Existen diversos aceites que ayudan a reducir la ansiedad y los niveles de estrés.

De acuerdo con los investigadores de las universidades de Viena y Berlín el inhalar aceites puede modular la actividad del sistema nervioso simpático incidiendo en el estado de ánimo.

Los aceites combaten el estrés.

Acorde con los especialistas,  la respuesta al estrés comienza en el sistema límbico –parte del cerebro que controla emociones– y llega a ser un problema cuando permanece activo durante más tiempo del necesario. Los estudios explican que cuando una persona percibe una situación como una amenaza, el cerebro límbico envía señales a los sistemas en el cuerpo para prepararlo para pelear, huir o paralizarse.

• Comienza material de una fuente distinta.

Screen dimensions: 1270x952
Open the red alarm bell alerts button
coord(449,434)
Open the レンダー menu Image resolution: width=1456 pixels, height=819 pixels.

Los olores activan los mecanismos antes mencionados y conectan con momentos del pasado que hacen revivir sentimientos y emociones. De igual forma, los aromas y olores viajan al inconsciente y activan emociones e instintos que influyen en el ánimo y en las reacciones. 

De ahí la importancia de generar estímulos positivos por medio de aromas, permitiendo al sistema límbico interrelacionarse con el sistema endocrino al reaccionar a estímulos externos.

Aromas contra el estrés.

El sentido del olfato, al igual que el sentido del gusto, es un sentido que se basa en la química. Los sentidos químicos detectan compuestos en el ambiente, con la diferencia de que el sentido del olfato funciona sin necesidad de tocar físicamente el objeto, de ahí la importancia de complementar nuestro estilo de vida con aceites naturales.

Por ejemplo, el aceite de lavanda aporta beneficios importantes sobre la calidad del sueño. Así mismo, los autores también informaron de reducciones significativas en la depresión.

La lavanda contra el estrés

Otros aceites que ayudan a combatir el estrés son el vetiver, pachulí, cedro y sándalo, que aumentan los niveles de oxígeno en el cerebro, que conduce a una mejor actividad en los sistemas límbico y el hipotálamo, lo cual puede tener efectos benéficos en no sólo emociones, sino en el aprendizaje y la actitud.